Start of Provided information

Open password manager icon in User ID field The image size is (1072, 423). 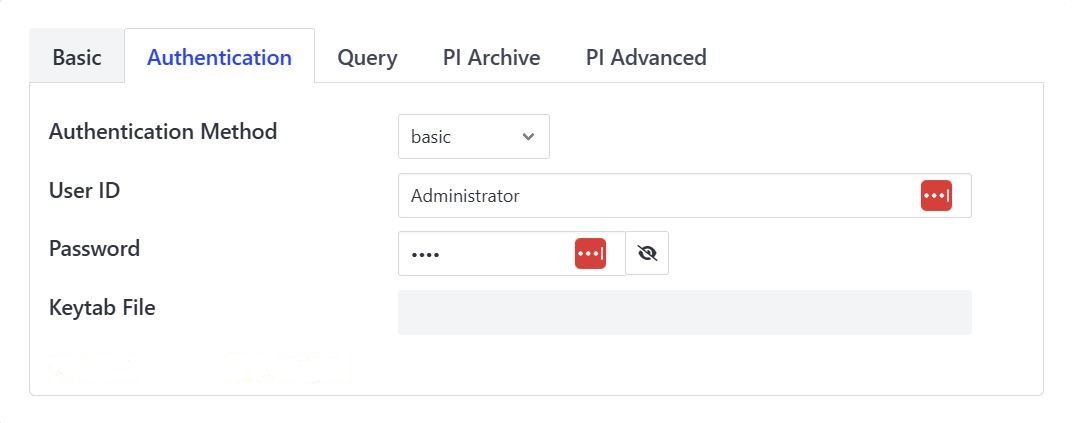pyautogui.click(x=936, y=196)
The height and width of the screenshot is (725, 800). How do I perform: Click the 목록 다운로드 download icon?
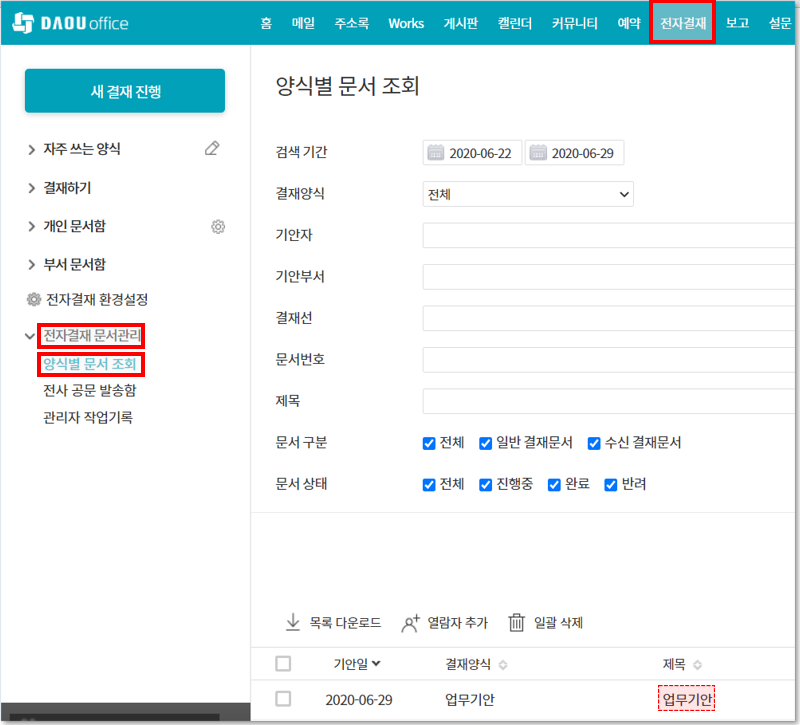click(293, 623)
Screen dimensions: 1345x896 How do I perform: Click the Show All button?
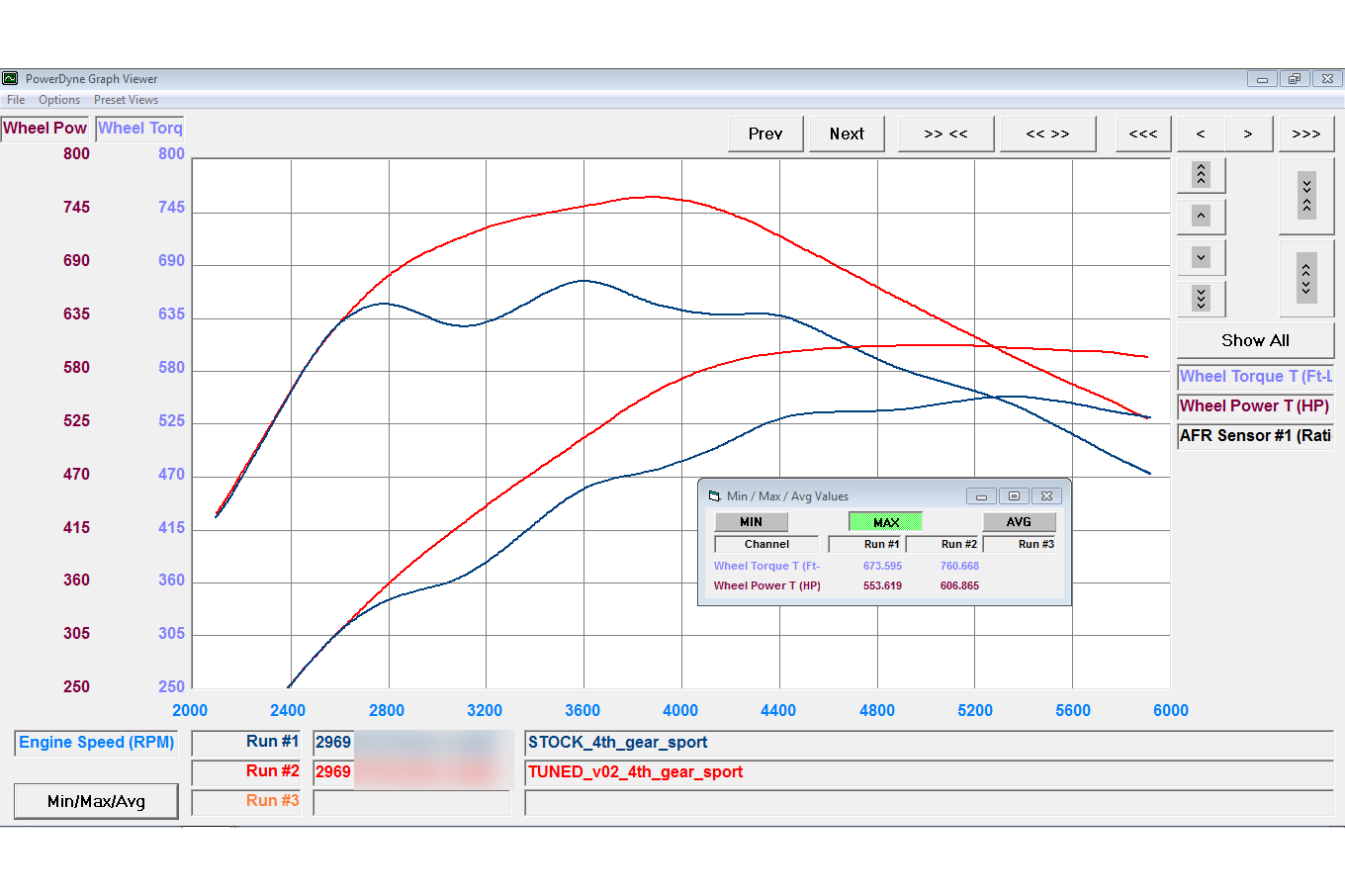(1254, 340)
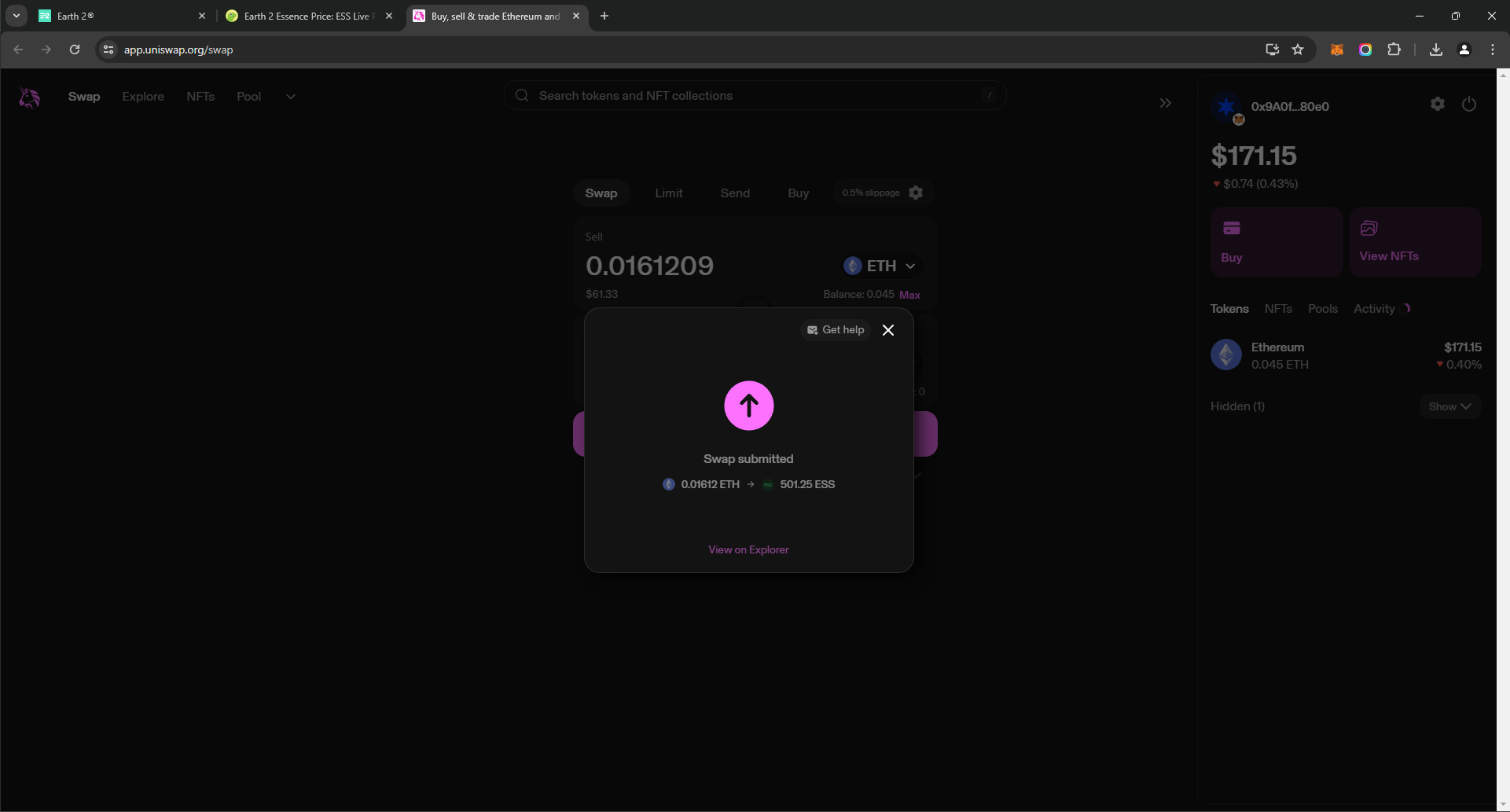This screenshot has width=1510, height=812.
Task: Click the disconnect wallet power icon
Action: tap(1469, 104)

End of Provided information

Where the line containing "Screen dimensions: 1345x896" appears in the records above, begin copying and continue exactly through the last line, with nothing else; omit every picture.

Screen dimensions: 1345x896 How do I perform: Click the Show All button?
(1254, 340)
This screenshot has width=1510, height=812.
Task: Click the disconnect wallet power icon
Action: tap(1469, 104)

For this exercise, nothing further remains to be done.